(Material supplied begins)
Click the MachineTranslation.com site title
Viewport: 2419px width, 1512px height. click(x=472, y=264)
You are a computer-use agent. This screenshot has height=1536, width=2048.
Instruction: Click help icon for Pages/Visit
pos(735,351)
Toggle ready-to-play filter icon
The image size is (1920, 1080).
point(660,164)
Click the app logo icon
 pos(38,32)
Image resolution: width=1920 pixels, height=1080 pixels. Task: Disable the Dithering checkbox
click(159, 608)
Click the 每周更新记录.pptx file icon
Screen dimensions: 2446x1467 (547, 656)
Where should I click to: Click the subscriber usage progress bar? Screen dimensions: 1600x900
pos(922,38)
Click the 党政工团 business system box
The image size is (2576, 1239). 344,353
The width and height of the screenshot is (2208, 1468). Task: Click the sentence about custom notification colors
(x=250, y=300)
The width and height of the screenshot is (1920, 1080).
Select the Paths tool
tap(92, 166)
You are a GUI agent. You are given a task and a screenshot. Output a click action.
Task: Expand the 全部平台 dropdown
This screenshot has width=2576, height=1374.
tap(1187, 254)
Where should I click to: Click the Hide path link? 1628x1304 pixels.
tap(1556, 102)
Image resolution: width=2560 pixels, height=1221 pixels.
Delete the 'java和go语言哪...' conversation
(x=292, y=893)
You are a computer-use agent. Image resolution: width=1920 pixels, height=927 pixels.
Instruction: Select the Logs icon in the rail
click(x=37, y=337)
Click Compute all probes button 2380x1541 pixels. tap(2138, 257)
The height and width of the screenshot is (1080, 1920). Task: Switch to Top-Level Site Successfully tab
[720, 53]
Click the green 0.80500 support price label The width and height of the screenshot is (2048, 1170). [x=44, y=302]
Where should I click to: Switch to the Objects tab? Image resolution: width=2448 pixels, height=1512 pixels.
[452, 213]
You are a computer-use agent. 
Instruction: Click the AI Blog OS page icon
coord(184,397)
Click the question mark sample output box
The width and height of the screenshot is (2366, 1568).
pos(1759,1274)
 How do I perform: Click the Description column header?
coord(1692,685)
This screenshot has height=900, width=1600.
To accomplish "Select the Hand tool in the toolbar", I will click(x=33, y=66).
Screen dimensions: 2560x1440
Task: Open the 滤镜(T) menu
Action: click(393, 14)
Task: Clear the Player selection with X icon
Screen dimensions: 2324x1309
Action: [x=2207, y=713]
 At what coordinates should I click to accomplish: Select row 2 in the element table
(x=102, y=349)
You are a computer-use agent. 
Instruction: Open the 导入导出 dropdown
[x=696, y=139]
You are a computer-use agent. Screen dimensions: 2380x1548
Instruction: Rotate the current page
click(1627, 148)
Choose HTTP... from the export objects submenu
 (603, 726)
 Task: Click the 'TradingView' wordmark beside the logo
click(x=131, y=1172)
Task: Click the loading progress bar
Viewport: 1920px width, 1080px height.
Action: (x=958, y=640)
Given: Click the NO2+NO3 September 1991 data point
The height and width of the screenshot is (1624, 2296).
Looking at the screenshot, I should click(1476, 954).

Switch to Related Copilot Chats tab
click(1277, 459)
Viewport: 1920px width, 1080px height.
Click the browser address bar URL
(Material supplied ends)
From the entries above, print the lines beginning at the one with "Click the 党政工团 business system box" and stopping after the one with "Click Compute all", exactly as written and with nothing else.

Click the 党政工团 business system box
The image size is (2576, 1239). 344,353
The width and height of the screenshot is (2208, 1468). Task: Click the sentence about custom notification colors
(x=250, y=300)
The width and height of the screenshot is (1920, 1080).
Select the Paths tool
tap(92, 166)
You are a GUI agent. You are given a task and a screenshot. Output a click action.
Task: Expand the 全部平台 dropdown
This screenshot has width=2576, height=1374.
tap(1187, 254)
Where should I click to: Click the Hide path link? 1628x1304 pixels.
tap(1556, 102)
Image resolution: width=2560 pixels, height=1221 pixels.
Delete the 'java和go语言哪...' conversation
(x=292, y=893)
You are a computer-use agent. Image resolution: width=1920 pixels, height=927 pixels.
Instruction: Select the Logs icon in the rail
click(x=37, y=337)
Click Compute all probes button 2380x1541 pixels. tap(2138, 257)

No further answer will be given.